Pre-medication was administered with intravenous injection (inj.) ondansetron (0.15mg/kg) and inj. ketamine 1 mg/kg. Patients were pre-oxygenated with 100% oxygen for 3 minutes and anaesthesia was induced intravenously with slow administration of inj. propofol 2 mg/kg. After confirming adequate depth of anaesthesia, a weight appropriate SGD was placed. Adequate ventilation was ensured and patient placed in the left lateral position for caudal block. Under aseptic precautions, 0.75 ml/kg solution of 0.25% bupivacaine with clonidine 1 µg/kg was administered. Anaesthesia was maintained with oxygen, nitrous oxide (N₂O) and sevoflurane, maintaining a minimum alveolar concentration (MAC) of 1-1.2, with the patient on assisted mechanical ventilation. Electrocardiographs with HR, NIBP, SpO₂, EtCO2, end tidal anaesthetic gas concentration, MAC and temperature were monitored for all patients throughout. Normothermia was ensured by administering humidified anaesthesia gases, warm intravenous and irrigating fluids. Inj. paracetamol 15 mg/kg was given intravenously half an hour before the expected completion of surgery. After the surgery is over, all inhalational anaesthetic agents wree stopped and SGD was removed when the patient was conscious. The patient was shifted to post anaesthesia care unit (PACU) and was allowed orally as soon as the patient is fully awake and asking for feed.

In both the groups, Modified Aldrete Score was used to assess the readiness for discharge from post anaesthesia care unit (PACU) and the time of stay in PACU was noted. All patients wree administered intravenous inj. paracetamol 15 mg/kg 8 hourly. Pain was assessed using FACES score postoperatively at 30 minutes, 1 hour, 3 hours, 6 hours and 24 hours. If the pain score is > or equal 4, inj. diclofenac was given as the rescue analgesic at a dose of (0.3mg/kg) intravenously and noted. Any adverse effects such as nausea and vomiting, hypotension, bradycardia were recorded. If nausea & vomiting occurs, inj. ondansetron (0.15mg/kg) intravenously was administered.
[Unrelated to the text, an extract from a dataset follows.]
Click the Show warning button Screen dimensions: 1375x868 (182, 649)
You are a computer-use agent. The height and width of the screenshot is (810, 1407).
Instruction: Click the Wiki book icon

Hypotension, defined as systolic blood pressure (SBP) <20% from the baseline, was treated by infusing intravenous fluids. Bradycardia (<20% of the baseline heart rate) was treated with intravenous inj. atropine (0.02 mg/Kg). Severe adverse event (SAE), defined as an adverse event or adverse drug reaction that is associated with aspiration and respiratory distress, death, prolongation of hospitalization, persistent or significant disability or incapacity, or is otherwise life threatening was managed aggressively and was reported to IEC within 24 hours. Patients were monitored at regular intervals in postoperative period, till the discharge criteria are met. The patient was discharged in coordination with orthopaedician according to the following criteria: FACES score of <2 points with or without the use of oral analgesia, normal diet, no need for intravenous fluid, normal body temperature, no evidence of wound infection with normal complete blood count and no serious complications. The total length of postoperative hospital stay in number of days was noted. A record was kept of the patients who have an unplanned visit to hospital within 3 days of discharge.

SUMMARY: To evaluate the postoperative recovery in terms of length of hospital stay in paediatric patients aged 3-10 years undergoing orthopaedic lower limb surgeries by categorizing them into two groups, Enhanced recovery after surgery group and conventional recovery strategy group.